Australia has the researchers, the technology, the sun and the wind.  We should be the world’s leaders in harnessing renewable energy. I strongly support the Committee’s report and recommendations, which will go some way towards achieving this goal.

However the bills make only a minor contribution to reducing greenhouse gas emissions.  The evidence given to the Senate Global Warming Inquiry is overwhelming:  human activities are causing the Earth to become warmer;  we have already set in train sea-level rises that will continue inexorably for centuries;  and only urgent and determined action might avert other looming impacts of climate change.

We need a decisive shift away from a fossil-fuel based society to one based on renewable energy, accompanied by a concerted effort to improve energy efficiency.  The cost to the environment and society of not making the switch is possible catastrophe.  The cost to Australia’s fossil-fuel based industries is a small increase in electricity prices, returning to the environment some of the benefit industry has enjoyed from the 30% decrease in power prices over the 1990s[1].

I will be pursuing the following additional measures.

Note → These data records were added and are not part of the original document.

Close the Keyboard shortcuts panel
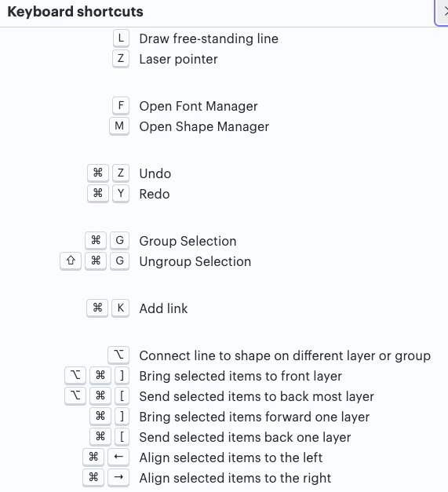 443,12

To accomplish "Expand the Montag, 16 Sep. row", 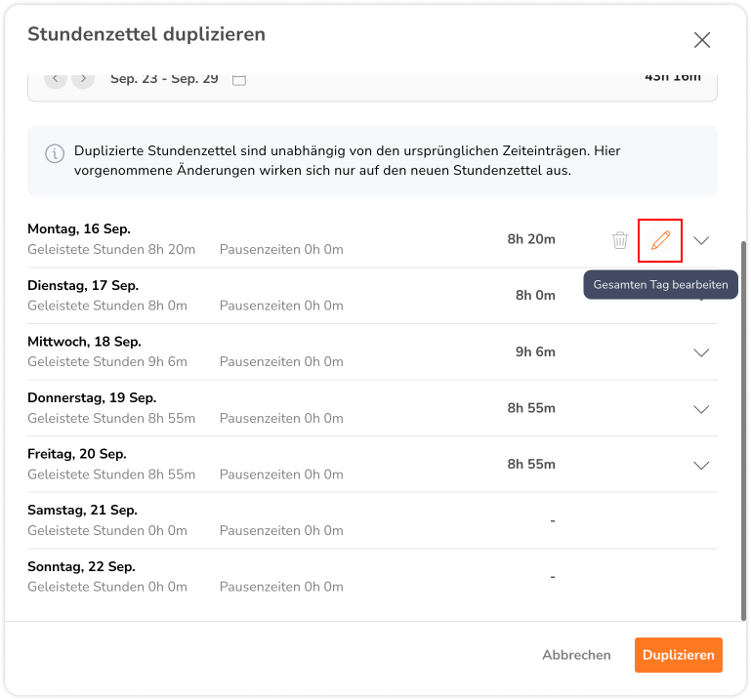I will [701, 240].
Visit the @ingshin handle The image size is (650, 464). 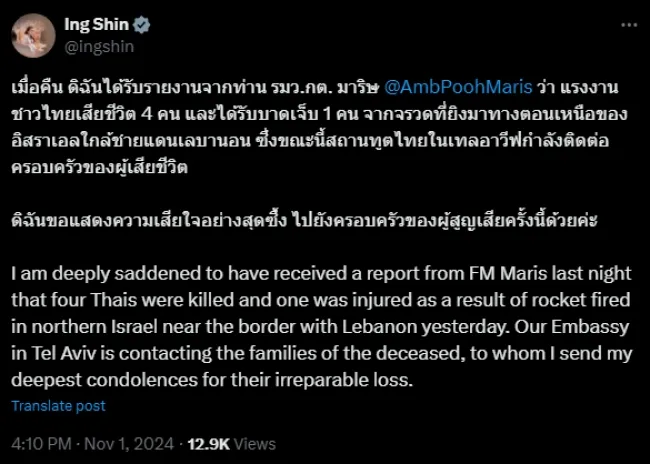99,46
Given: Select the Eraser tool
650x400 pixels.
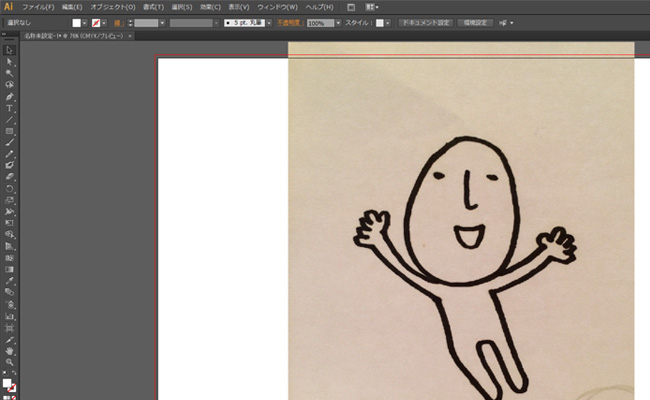Looking at the screenshot, I should coord(9,176).
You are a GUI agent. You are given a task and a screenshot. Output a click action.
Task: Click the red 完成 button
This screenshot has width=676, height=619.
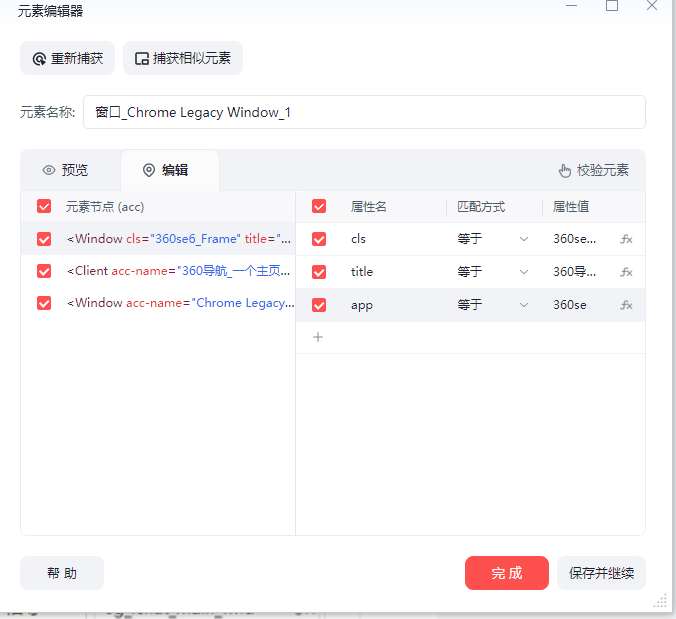(x=506, y=573)
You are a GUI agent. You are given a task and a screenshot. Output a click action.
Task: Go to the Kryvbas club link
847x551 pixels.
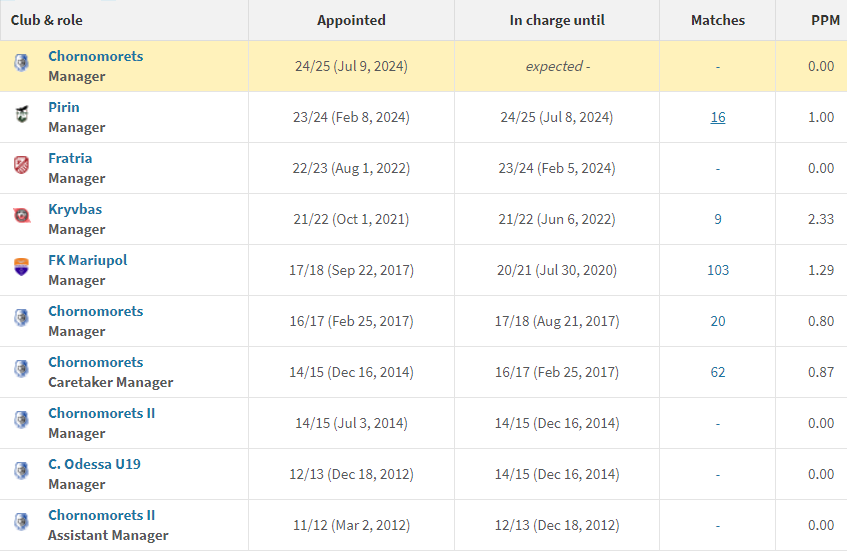click(75, 209)
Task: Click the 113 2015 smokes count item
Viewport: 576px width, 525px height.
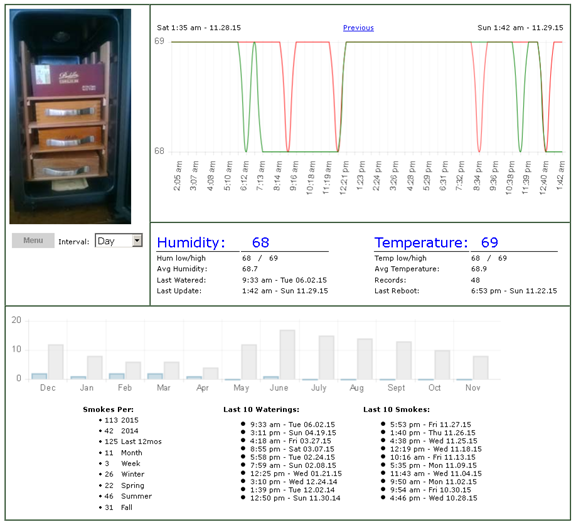Action: point(122,420)
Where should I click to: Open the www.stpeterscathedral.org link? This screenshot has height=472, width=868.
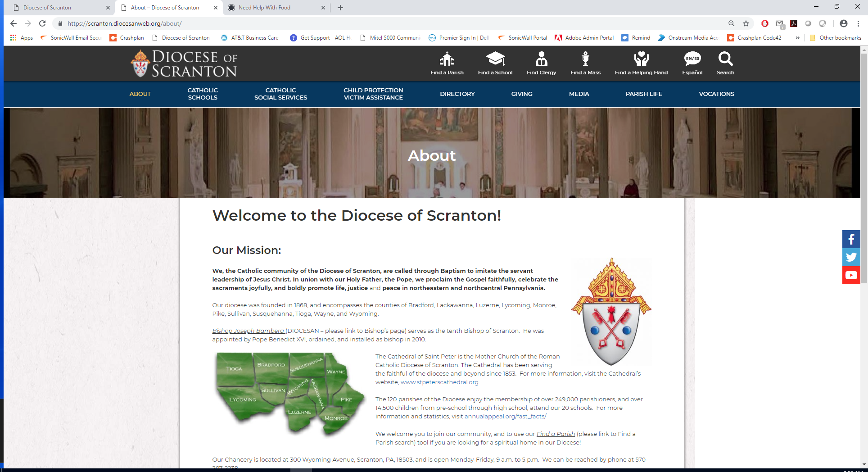click(x=439, y=382)
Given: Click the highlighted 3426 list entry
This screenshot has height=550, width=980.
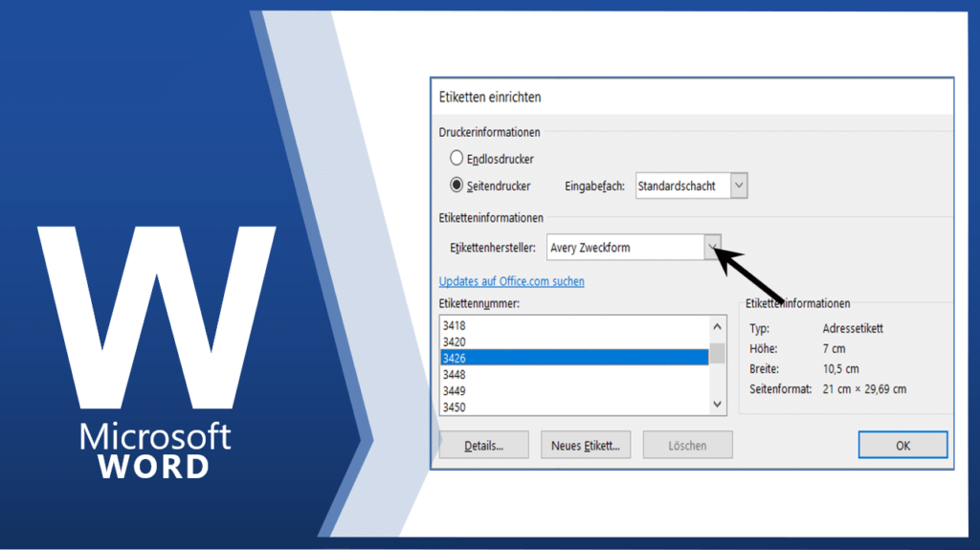Looking at the screenshot, I should [x=574, y=358].
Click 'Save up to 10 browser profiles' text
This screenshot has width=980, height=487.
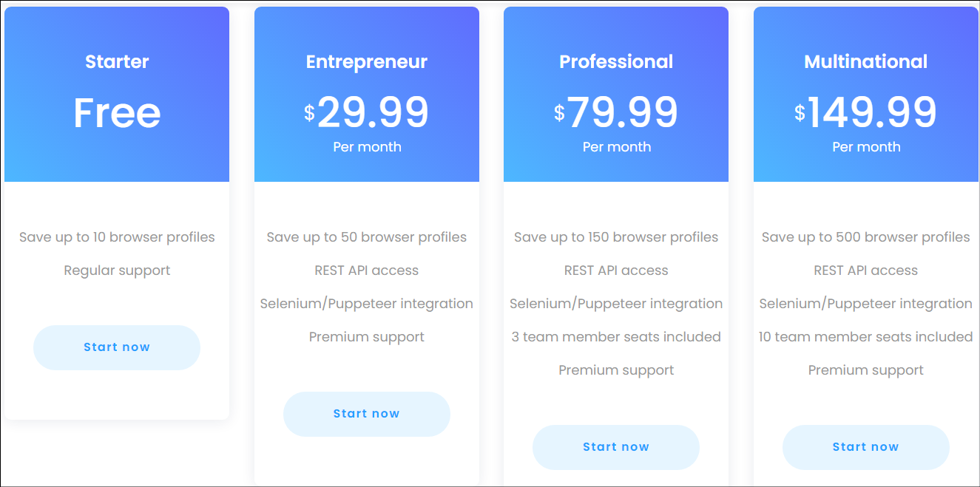(116, 237)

1. Targets to reduce greenhouse gas emissions decisively

The government has watered down its original commitment, from an additional 2% of electricity to be sourced from renewables to a specific figure (9500 GWh), which is considerably less than 2% of the projected consumption in 2010.  With the current runaway growth in electricity consumption, the target of 9500 GWh will barely be sufficient to maintain Australia’s proportion of power from renewable sources at the current 10.7%.

I support the use of specific targets, rather than percentages – if Australia does what is necessary in improving energy efficiency, this should not result in a lower target for renewable energy generation.

The targets should however be high enough to make a real difference to greenhouse gas emissions as well as stimulating the development of new industries.  They must also extend well beyond 2010 and 2020, so that industry can plan with confidence.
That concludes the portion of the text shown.